“Which campaign, Ms. Hardaway?”
Tonya looks down for a second, fiddling with the hem of her dress, where it rests just above her knee. “We all thought it was the Wolcott campaign.”
“Including you?”
Following a small, sharp exhale, Tonya says, “Yes.”
They break for the day earlier than usual, following a quick conference at the bench to discuss the pace of the schedule, Nichols wanting to know if Jay plans to call any witnesses, so he might prepare. Jay assures the judge no decision has been made as to whether he’ll offer a defense, and Nichols, put on the spot by Judge Keppler, admits he has plans to call only one more witness before the state rests. Jay is momentarily stunned by the news. The state’s case, laid out in open court, is even weaker than he thought, not so much a condemnation of Neal as a light scolding for not doing everyone the courtesy of at least appearing less guilty, making Nichols stand up and sit down, stand up and sit down for the past two days.
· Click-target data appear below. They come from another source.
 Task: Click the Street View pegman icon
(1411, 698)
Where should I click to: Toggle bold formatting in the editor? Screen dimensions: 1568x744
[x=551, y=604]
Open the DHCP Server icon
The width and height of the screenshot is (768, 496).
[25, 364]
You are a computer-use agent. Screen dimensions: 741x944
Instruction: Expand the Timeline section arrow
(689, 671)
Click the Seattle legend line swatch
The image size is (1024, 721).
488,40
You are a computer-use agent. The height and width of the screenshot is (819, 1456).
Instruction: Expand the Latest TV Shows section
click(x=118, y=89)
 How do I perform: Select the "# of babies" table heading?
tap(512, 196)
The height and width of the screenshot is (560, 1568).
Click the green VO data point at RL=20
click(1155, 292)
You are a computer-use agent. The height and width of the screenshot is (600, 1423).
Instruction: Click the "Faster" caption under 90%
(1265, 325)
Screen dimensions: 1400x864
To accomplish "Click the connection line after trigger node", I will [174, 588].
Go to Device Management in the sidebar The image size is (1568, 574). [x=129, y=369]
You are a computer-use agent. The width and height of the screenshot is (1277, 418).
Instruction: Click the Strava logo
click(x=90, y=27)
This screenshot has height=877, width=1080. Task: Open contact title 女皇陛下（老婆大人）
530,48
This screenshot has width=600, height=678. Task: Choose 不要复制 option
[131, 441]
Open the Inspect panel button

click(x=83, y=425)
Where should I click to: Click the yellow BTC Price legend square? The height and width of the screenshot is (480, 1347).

Neal, leaving the courtroom with his uncle and family, shows the first hint of a smile in days. He looks at his lawyer and gives him a grin, lopsided and unsure, but hopeful nonetheless. Sam pats Jay on the back on their way out. Axel’s sisters are not in court today, but Vivian, in a teal coatdress, the color deep and stormy, holds her grandson’s hand as they exit the courtroom. Ellie, slinging her backpack onto her shoulder, follows her dad down the fifth-floor hallway to the side stairs, both of them avoiding the crowd at the elevator bank. Outside, the air is cold, Houston being famously late to the fall dance, waiting until the second week of December to wring the last of the summer’s humidity from the air. It’s dropped below fifty for the first time since last Christmas. There’s a curling wind snaking through the high-rise buildings downtown, rolling sideways down the length of Franklin Street, lifting wayward leaves and gum wrappers along the curbs. As they approach the Land Cruiser, parked in a twelve-dollar-a-day lot on Caroline, Ellie, in her cotton sweater, shivers. Jay peels off his suit jacket and drapes it over her shoulders. Then he hands her the car keys. “Now?” she says. She seems nervous, not just because she’s never driven downtown, but also because she senses another talk coming on. She’s slow to put herself behind the wheel. By the time she’s in place for this impromptu driving lesson, Jay already has his seat belt on in the passenger seat, the photocopied list of donors to America’s Tomorrow sitting faceup on his lap.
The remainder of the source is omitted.